• Instructions for the task
Keep writing the article on the presidential election and personal finances, picking up right after its final sentence.

• Selected extract
——————

If you’re worried about the impact of the upcoming election on your finances, you’re not alone. Whether it’s tariffs, taxation, or industry regulation, Vice President Kamala Harris and Former President Donald J. Trump have presented two different policy agendas that, if enacted, could impact the economy, the markets, and your finances. One of these two candidates will prevail in just a few short weeks. So, what should you be doing to protect and optimize your financial assets?

According to our investment, taxation, and estate planning specialists, there are constructive steps you may want to consider. However, there’s one thing you should not be doing: panicking. Even as the candidates grab headlines with proposals for increasing the top tax rate on long-term capital gains to 28% for taxable income above $1 million (Harris) or imposing a universal baseline tariff of 10%—20% on imported goods (Trump), a victory for either one is unlikely to have a significant impact on your portfolio.

In this article, we’ll discuss some of the causes for concern and explore reasonable measures that will help keep your financial plan—and sanity—intact.

The Case for Calm

Jim Lebenthal, CFA

Let’s start with the 30,000-foot view. “Yes, of course, there are differences in the policies and the intentions of both parties,” says Chief Equity Strategist Jim Lebenthal, CFA. “But when the election concludes, we’re probably, as a nation, going to have declared that we want a divided government, meaning that at least one House of Congress is held by a different party than the White House. That is the setup from which good, thoughtful compromises are reached.”

According to The Associated Press, control of the Senate is likely headed to a 50-50 split with the retirement of independent Sen. Joe Manchin of West Virginia. The House is also a toss-up. Without a supermajority, let alone control of both the House and the executive branch, neither side will be able to enact their most ambitious agenda. Instead, they’ll need to reach across the aisle for votes, so we’re more likely to see legislative tweaks than revolution.

The Impact on Investing

Joe Matus, CFA

To see how presidential elections affect the markets, Joe Matus, CFA, a member of the Cerity Partners Investment Office, reviewed the long-term data for U.S. large-cap stocks going back to 1926. “Over that nearly 100-year period, the average two-month return for November and December was 2.4%. In a presidential election year, that two-month average is 2.6%,”he observes. “When a Republican wins, the average is 3.7%; when a Democrat wins, it’s 1.7%. So, the initial reaction to election results has historically been positive no matter the party, although Republican outcomes get a slight nod. While passions run high around presidential elections, their outcomes rarely drive meaningful equity market losses.”

Could a savvy investor capitalize on this data? Unfortunately, no. “The problem is that none of this data is predictive,” continues Matus. “We’ve only had 24 elections during this period, and each time frame is influenced by a variety of contributing factors, including different economic environments, market structures, congressional outcomes, and, of course, different candidates.”

——————

• Given information

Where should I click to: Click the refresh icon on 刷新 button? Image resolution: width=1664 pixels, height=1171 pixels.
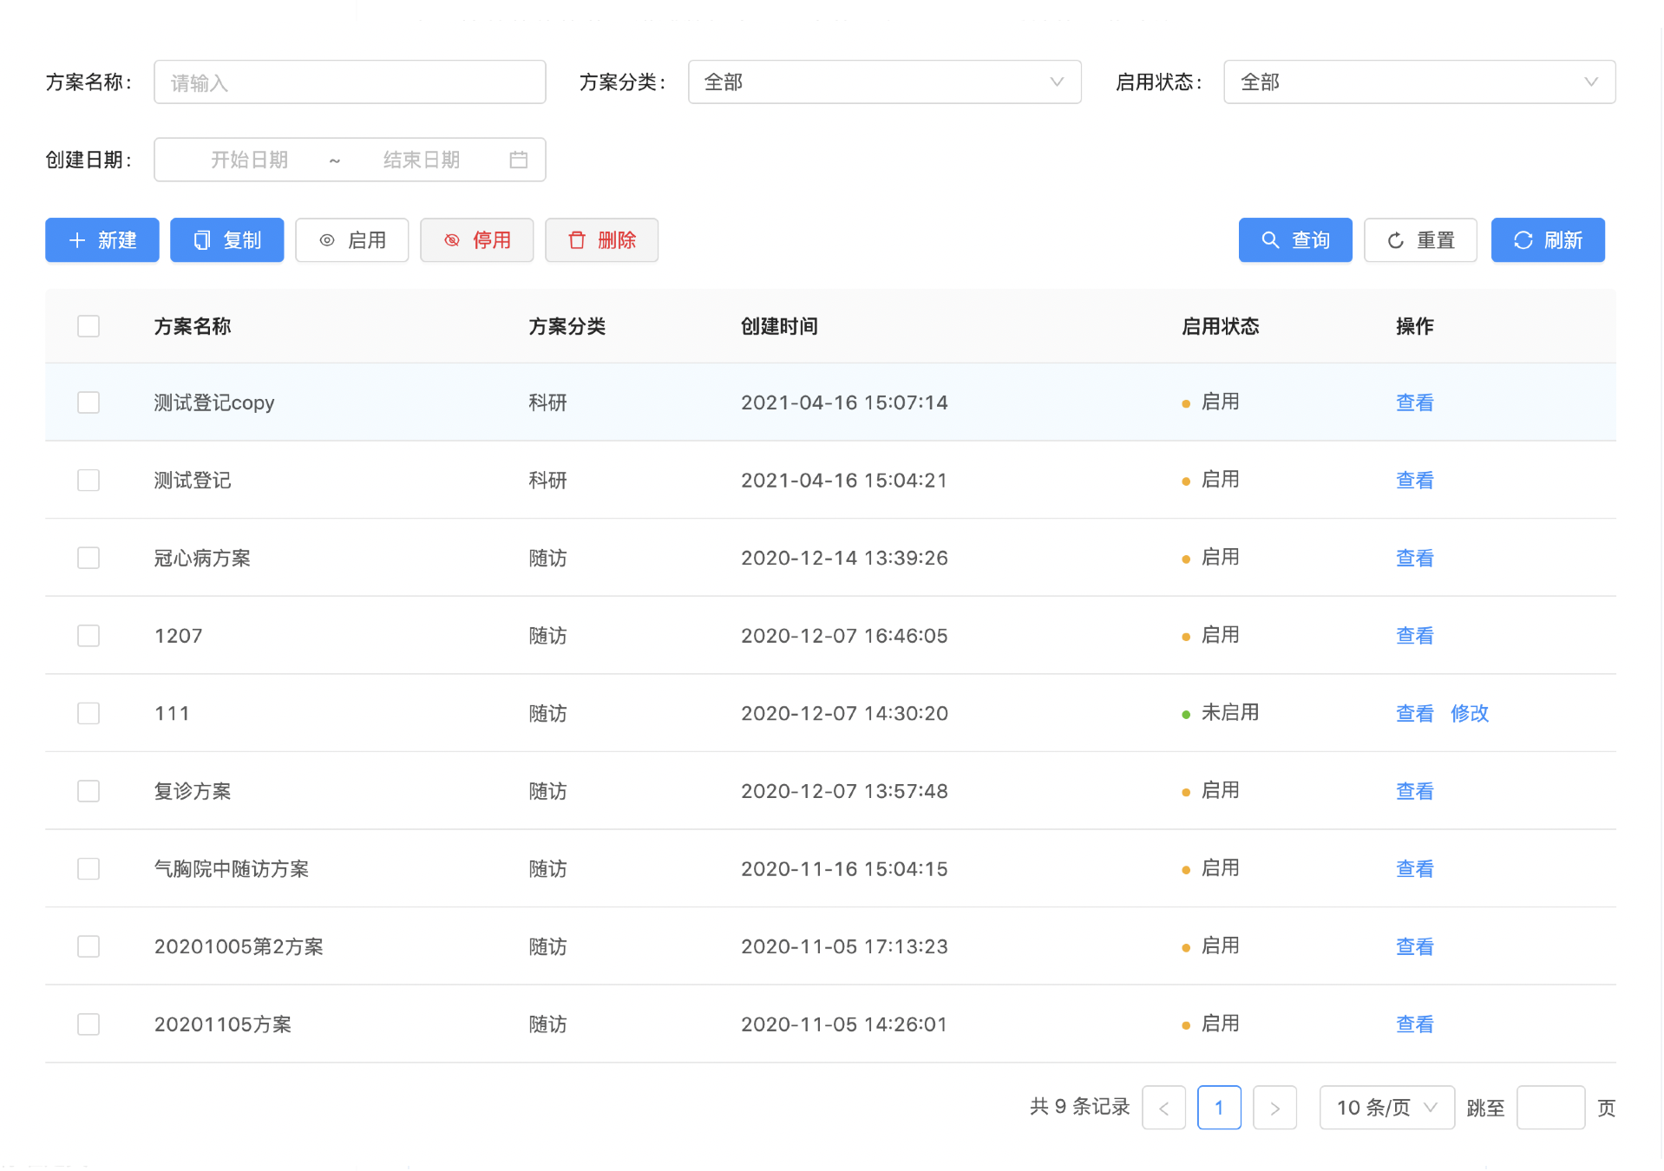(x=1523, y=240)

——————

• Written answer
Moreover, if you draw back the lens and look at what happens 12 months after each election rather than just the last two months of an election year, elections don’t seem to have much of an impact on equity returns. “In any given 12-month period since 1926, equity market total returns are positive about 76% of the time,” notes Matus. “In the 12-month period after elections since 1926, equity market total returns are positive 75% of the time. Therefore, you have a 3/4 chance of making money over 12 months, election or no election.”

Christopher Burrows

Should you adjust your investment strategy based on one party’s favorable or hostile regulatory stance to a particular sector? “I would not advise investing around regulation,” says Christopher Burrows, a member of the Cerity Partners Investment Committee. “If you had set your investing plan to the regulations of the current administration, you would have supported green energy, where the investment returns have lagged the broader market. And you might have assumed that tech companies were going to be punished for their monopolistic behaviors and gotten out of that sector before the ‘Mag 7’ stocks absolutely dominated.”

Do Presidential Elections Move Markets?

Joe Matus, CFA, a member of the Cerity Partners Investment Office, reviewed the long-term data for U.S. large-cap stocks going back to 1926. During the 12 months following the presidential elections, he found no strong correlation between the winning party and stock performance. Instead, he found that economic factors, not election results, had more impact on driving performance. Generally speaking, post-election markets are comparable to any other time interval: As long as the economy is expanding, stocks tend to do well.

Note: The historical data presented on this chart should not be interpreted as a guarantee of future performance.
*If an NBER recession took place in at least one month during the 12-month observation period.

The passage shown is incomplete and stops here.